This is a collaborative repository for contributing data to Data Commons.

If you are looking to use the data in Data Commons, please visit our API documentation.

About Data Commons

Data Commons is an Open Knowledge Graph that provides a unified view across multiple public data sets and statistics. We've bootstrapped the graph with lots of data from US Census, CDC, NOAA, etc., and through collaborations with the New York Botanical Garden, Opportunity Insights, and more. However, Data Commons is meant to be for community, by the community. We're excited to work with you to make public data accessible to everyone.

To see the extent of data we have today, browse the graph.

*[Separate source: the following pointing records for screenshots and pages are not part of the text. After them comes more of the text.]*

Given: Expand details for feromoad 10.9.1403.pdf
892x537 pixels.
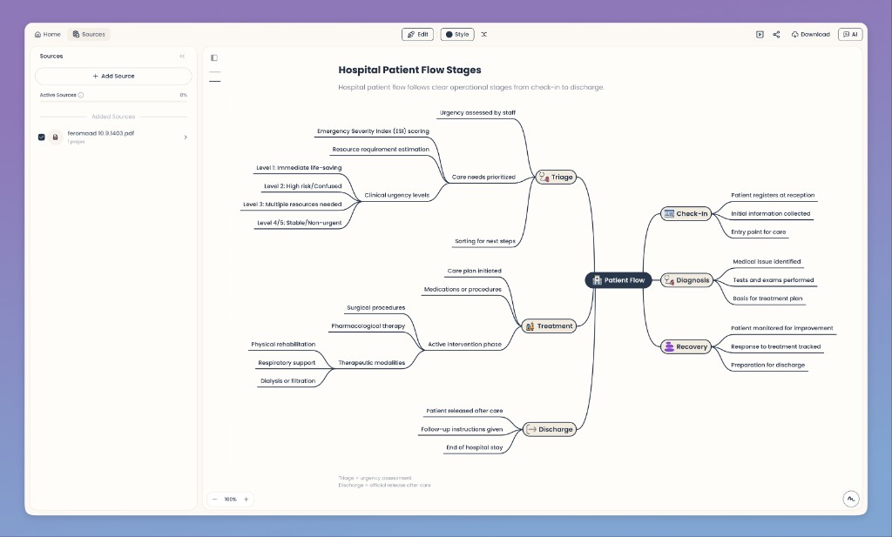Looking at the screenshot, I should click(186, 137).
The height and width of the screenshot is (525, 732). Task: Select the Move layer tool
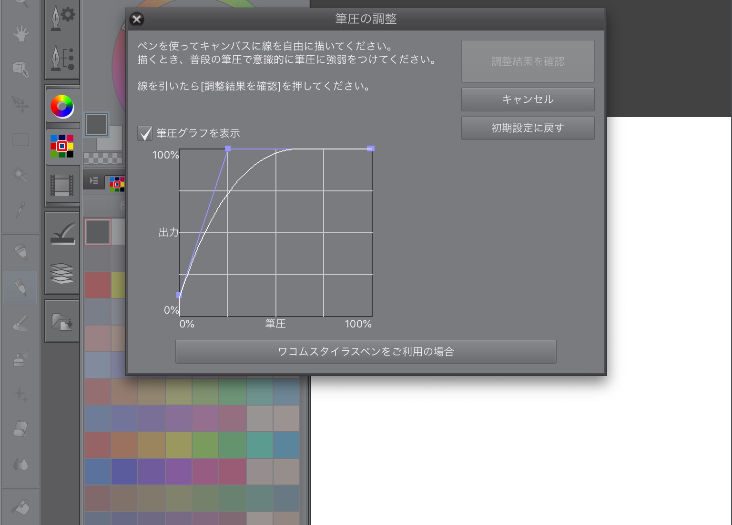20,104
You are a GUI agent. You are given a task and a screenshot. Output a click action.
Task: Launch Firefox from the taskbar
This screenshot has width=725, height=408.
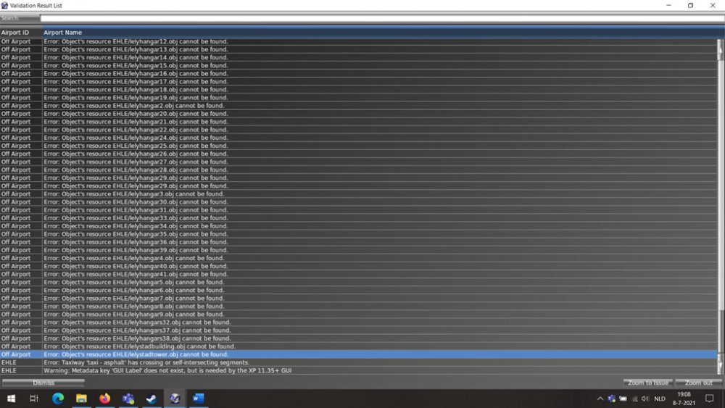(x=104, y=399)
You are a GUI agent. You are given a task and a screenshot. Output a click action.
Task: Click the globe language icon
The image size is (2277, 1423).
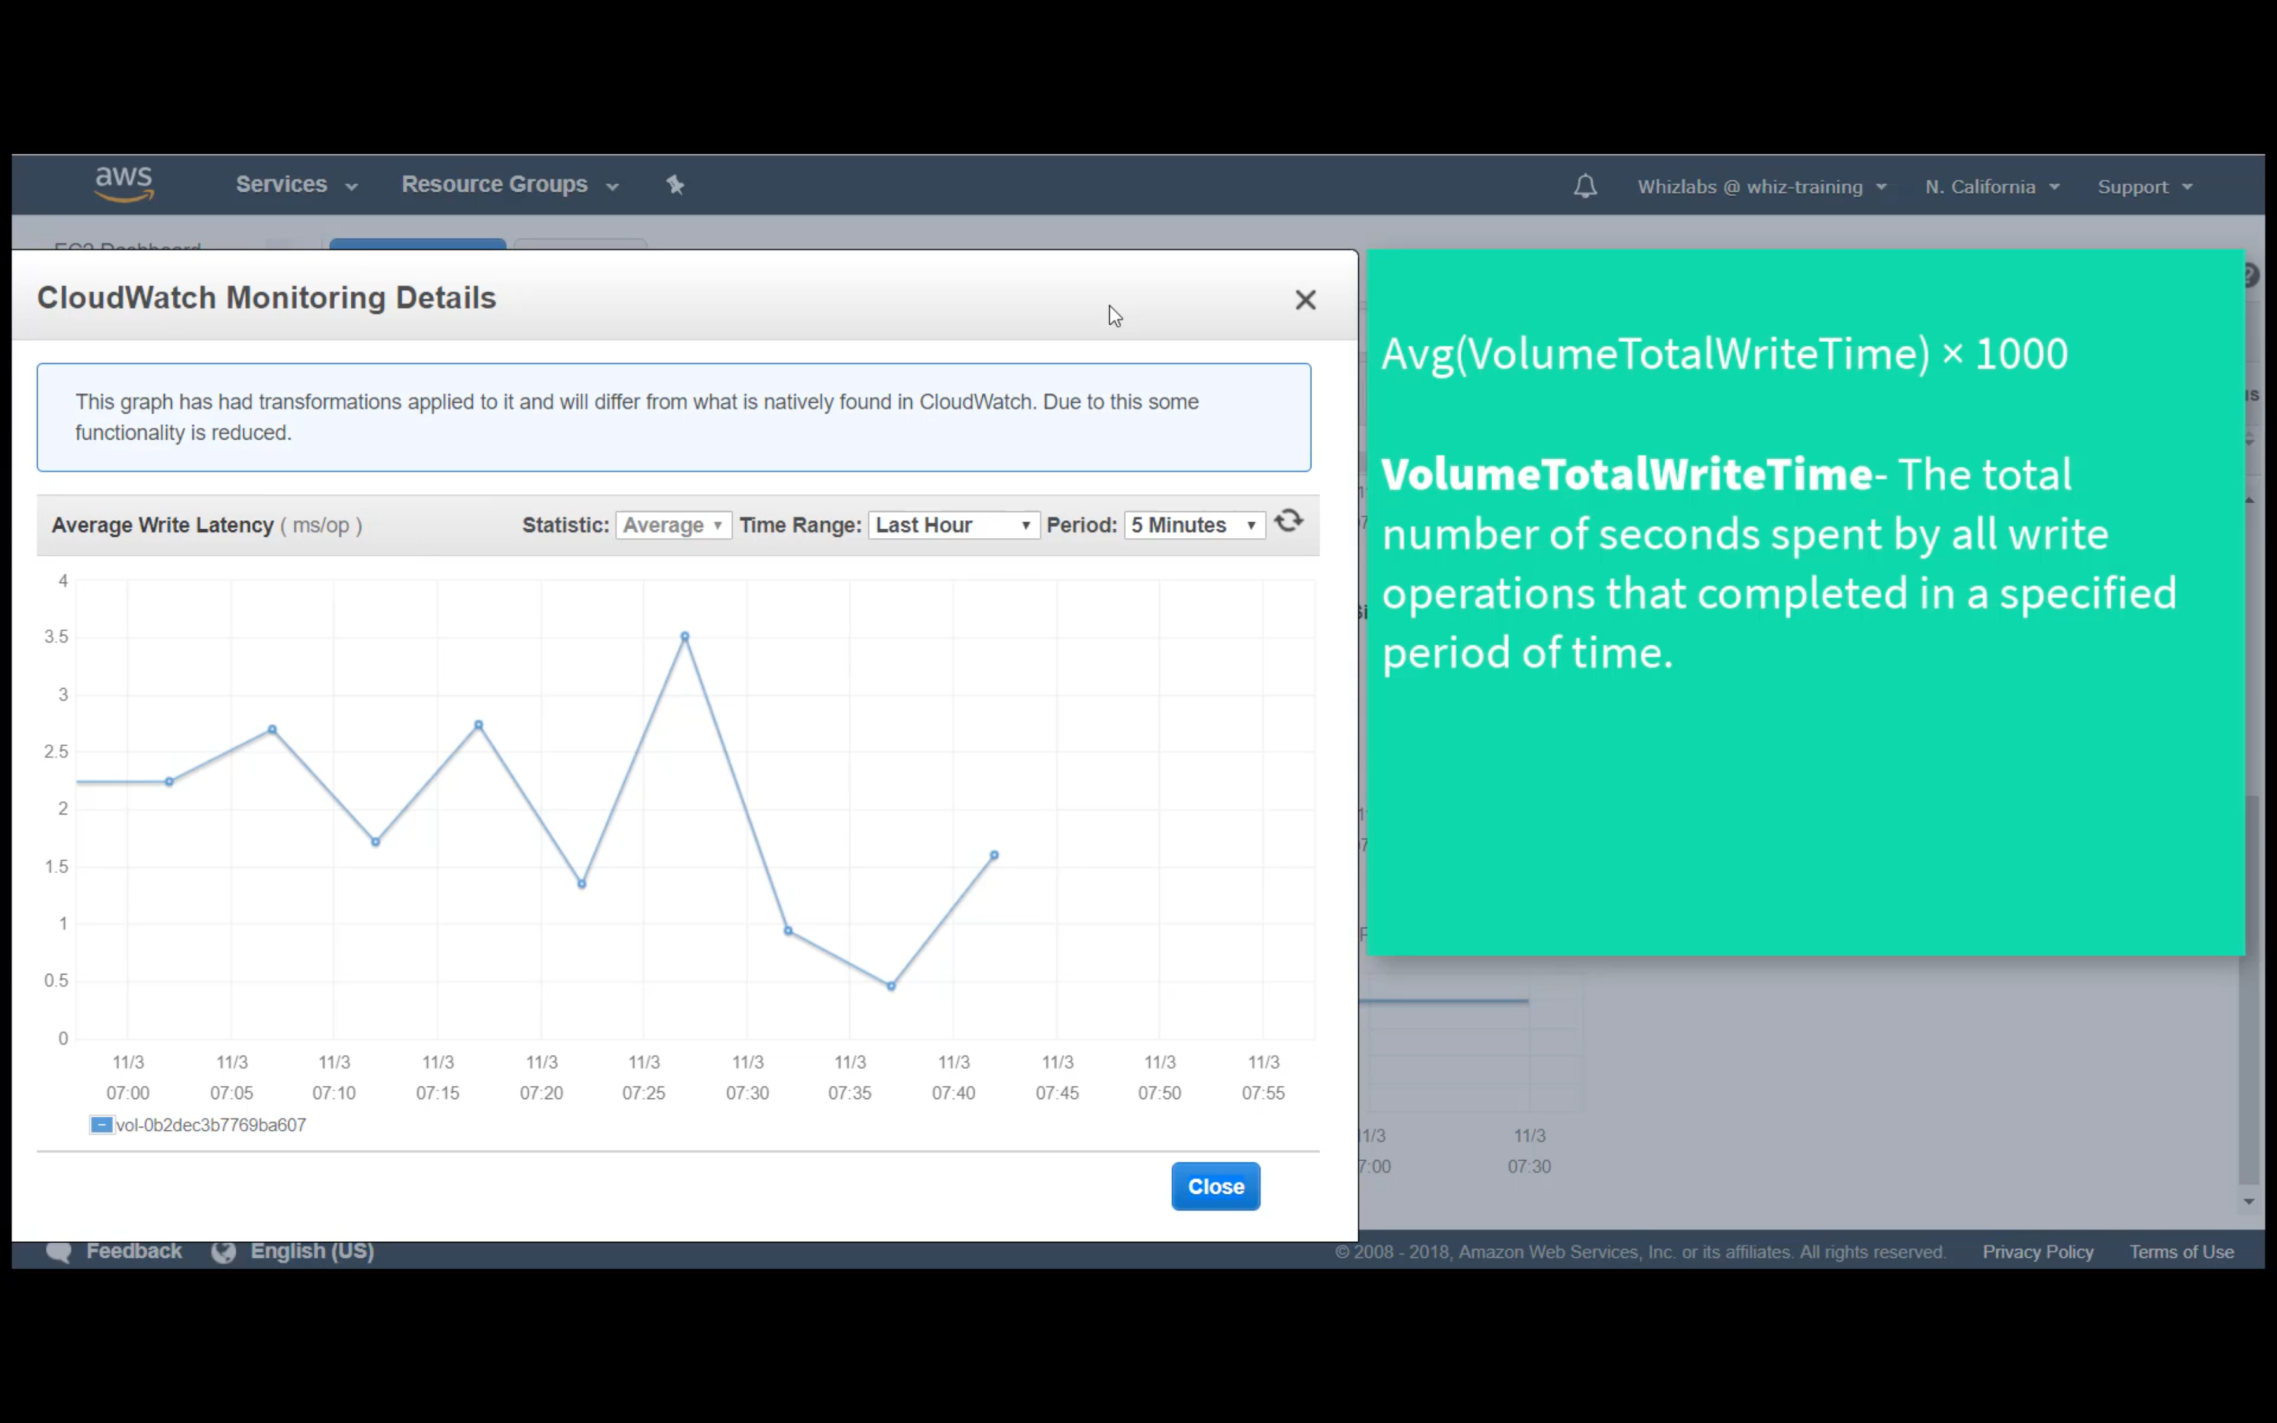tap(224, 1252)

We welcome contributions to the graph! To get started, take a look at the resources in the docs directory and the list of pending imports.

License

Apache 2.0

Development

Every data import involves some or all of the following: obtaining the source data, cleaning the data, and converting the data into one of Meta Content Framework (MCF), JSON-LD, or RDFa format. We ask that you check in all scripts used in this process, so that others can reproduce and continue your work.

Source data must meet the licensing policy requirements.

Scripts should go under the top-level scripts/ directory, depending on the provenance and dataset. See the example for more detail.

We provide some utility libraries under the top-level util/ directory. For example, this includes maps to and from common geographic identifiers.

GitHub Development Process

One Time Set-up

  1. Install Git LFS

  2. Fork this repo - follow the Github guide to forking a repo

    • In https://github.com/datacommonsorg/data, click on "Fork" button to fork the repo.
    • Add upstream: git remote add upstream https://github.com/datacommonsorg/data.git
    • Clone your forked repo to your desktop. Please do not directly clone this repo, verify by running git remote -v, the output should look like this:
    shell> git remote -v
    origin  https://github.com/YOUR-GITHUB-USERNAME/data.git (fetch)
    origin  https://github.com/YOUR-GITHUB-USERNAME/data.git (push)
    upstream        https://github.com/datacommonsorg/data.git (fetch)
    upstream        https://github.com/datacommonsorg/data.git (push)
  3. Please ask to join the datacommons-developers Google group. For example, membership in this group provides access to debug logs of pre-submit tests that run for your Pull Request.

Creating Pull Requests

Contribute your changes by creating pull requests from your fork of this repo. Learn more in this step-by-step guide.

A summary of the steps in the development workflow are:

git checkout master
git pull upstream master
git checkout -b new_branch_name
# Make some code change
git add .
git commit -m "commit message"
git push -u origin new_branch_name

Then in your forked repo, you can send a Pull Request. Wait for approval of the Pull Request and merge the change.

If this is your first time contributing to a Google Open Source project, you may need to follow the steps in contributing.md.

Code quality

Code style guidelines ease understanding and maintaining code. Automated checks enforce some of the guidelines.

Python

Setup

Ensure prerequisites are installed

Install requirements and setup a virtual environment to isolate python development in this repo.

python3 -m venv .env
source .env/bin/activate

pip3 install -r requirements_all.txt
Testing

Scripts should be accompanied with tests using the unittest framework, and named with an _test.py suffix.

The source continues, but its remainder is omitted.